Conclusions and Next Steps
The students who participated in learning music and theory on the Kite Guitar reacted very positively. They participated very well and were able to figure out a lot of the math on their own. They were also able to identify the differences of the various types of pitches by ear (e.g. which “D” sounds good within which context.) Therefore, we have continued the curriculum and plan to develop it further.
As a start, I have begun to write some of the exercises and music on my Github page, which may be downloaded, shared, remixed, and redistributed. I encourage my students and colleagues to do so.
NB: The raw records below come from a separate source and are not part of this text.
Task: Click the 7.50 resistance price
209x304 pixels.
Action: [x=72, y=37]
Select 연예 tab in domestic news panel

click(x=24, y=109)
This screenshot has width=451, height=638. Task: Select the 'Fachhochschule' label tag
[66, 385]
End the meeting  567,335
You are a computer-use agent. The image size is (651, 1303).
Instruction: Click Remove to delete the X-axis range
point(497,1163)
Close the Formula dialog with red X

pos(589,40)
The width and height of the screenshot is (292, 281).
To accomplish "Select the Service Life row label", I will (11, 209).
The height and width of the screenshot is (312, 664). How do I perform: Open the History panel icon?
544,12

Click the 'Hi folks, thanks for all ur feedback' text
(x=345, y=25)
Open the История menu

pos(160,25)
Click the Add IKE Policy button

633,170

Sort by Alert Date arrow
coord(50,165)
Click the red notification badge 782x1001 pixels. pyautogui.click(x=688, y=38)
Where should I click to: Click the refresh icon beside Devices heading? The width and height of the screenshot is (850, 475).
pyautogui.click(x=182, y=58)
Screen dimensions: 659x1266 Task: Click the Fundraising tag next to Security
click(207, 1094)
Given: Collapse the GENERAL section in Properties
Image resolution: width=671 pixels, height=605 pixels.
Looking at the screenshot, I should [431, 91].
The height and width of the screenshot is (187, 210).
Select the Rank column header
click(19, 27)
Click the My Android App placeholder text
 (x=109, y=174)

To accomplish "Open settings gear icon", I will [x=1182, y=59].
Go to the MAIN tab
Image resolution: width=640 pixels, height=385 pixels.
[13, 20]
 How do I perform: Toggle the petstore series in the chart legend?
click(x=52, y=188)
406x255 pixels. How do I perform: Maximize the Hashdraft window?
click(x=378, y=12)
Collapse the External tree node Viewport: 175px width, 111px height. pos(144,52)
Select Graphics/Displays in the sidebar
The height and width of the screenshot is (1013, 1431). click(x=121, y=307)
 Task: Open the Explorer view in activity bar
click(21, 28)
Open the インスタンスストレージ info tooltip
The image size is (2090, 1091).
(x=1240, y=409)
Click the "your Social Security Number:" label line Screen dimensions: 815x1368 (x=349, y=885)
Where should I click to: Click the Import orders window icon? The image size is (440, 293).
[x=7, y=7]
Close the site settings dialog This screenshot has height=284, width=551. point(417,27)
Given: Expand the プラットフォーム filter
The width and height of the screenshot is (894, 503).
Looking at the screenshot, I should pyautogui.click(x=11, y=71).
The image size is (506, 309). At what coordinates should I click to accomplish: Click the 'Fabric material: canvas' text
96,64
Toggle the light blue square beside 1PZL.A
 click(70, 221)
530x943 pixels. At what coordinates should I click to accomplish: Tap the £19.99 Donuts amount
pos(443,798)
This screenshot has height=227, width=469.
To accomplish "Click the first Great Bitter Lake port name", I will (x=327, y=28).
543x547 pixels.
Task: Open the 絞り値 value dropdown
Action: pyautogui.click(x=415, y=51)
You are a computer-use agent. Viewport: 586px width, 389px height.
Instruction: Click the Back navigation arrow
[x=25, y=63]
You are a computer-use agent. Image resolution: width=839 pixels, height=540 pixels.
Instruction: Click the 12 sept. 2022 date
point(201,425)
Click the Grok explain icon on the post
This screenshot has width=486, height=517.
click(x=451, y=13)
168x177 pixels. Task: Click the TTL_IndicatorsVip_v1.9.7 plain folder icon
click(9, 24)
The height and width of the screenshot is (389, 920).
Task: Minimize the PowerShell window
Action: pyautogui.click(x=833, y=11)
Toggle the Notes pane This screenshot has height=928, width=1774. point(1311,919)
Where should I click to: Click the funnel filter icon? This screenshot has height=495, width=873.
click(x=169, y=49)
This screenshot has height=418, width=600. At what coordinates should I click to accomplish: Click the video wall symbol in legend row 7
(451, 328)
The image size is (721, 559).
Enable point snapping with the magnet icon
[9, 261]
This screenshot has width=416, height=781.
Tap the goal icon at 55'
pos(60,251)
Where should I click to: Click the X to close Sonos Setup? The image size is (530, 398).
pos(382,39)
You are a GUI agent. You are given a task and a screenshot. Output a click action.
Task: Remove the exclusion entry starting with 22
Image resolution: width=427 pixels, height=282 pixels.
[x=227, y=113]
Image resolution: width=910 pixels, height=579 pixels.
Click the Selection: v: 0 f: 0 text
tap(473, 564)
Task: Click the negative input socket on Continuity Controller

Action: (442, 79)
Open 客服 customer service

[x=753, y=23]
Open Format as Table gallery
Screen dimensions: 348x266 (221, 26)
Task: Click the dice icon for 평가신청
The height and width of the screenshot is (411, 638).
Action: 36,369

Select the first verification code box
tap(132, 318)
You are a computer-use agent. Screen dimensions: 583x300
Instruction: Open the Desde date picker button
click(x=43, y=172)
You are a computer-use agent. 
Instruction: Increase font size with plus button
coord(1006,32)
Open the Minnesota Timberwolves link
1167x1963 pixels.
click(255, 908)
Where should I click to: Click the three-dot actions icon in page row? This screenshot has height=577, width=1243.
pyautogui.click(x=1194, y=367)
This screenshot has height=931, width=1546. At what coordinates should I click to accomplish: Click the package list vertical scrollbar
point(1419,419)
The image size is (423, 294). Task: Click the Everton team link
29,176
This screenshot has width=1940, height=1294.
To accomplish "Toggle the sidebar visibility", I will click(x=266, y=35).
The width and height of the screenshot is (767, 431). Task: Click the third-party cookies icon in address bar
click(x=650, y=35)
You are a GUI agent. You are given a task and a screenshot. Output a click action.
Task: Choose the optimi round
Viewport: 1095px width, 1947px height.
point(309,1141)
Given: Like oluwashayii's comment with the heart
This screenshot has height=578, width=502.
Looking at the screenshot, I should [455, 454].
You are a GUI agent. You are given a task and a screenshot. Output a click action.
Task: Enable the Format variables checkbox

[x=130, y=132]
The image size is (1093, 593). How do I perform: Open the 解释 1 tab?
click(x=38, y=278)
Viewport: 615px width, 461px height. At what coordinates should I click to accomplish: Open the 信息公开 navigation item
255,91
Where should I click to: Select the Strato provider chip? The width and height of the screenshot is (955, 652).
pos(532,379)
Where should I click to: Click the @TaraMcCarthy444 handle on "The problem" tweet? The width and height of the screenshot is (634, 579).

What I expect to come from such an exploration is that my students have a better awareness of the inherent issues that arise with tuning and temperament. Unfortunately (but please correct me in the comments below if I am wrong), there is not a lot of research into “microtonality pedagogy”. However, given the mathematical and musical basis for microtonality and the Kite Guitar, I expect that exposing young students early in their education would improve their understanding of tuning and temperament. This understanding should result in students who are better equipped to avoid the most common pitfalls of, for example, tuning a guitar (or other instrument) or leading a choir.
Moreover, at MAP, we expect our students to create, discover, and to explore ideas in more than one way. Bravo!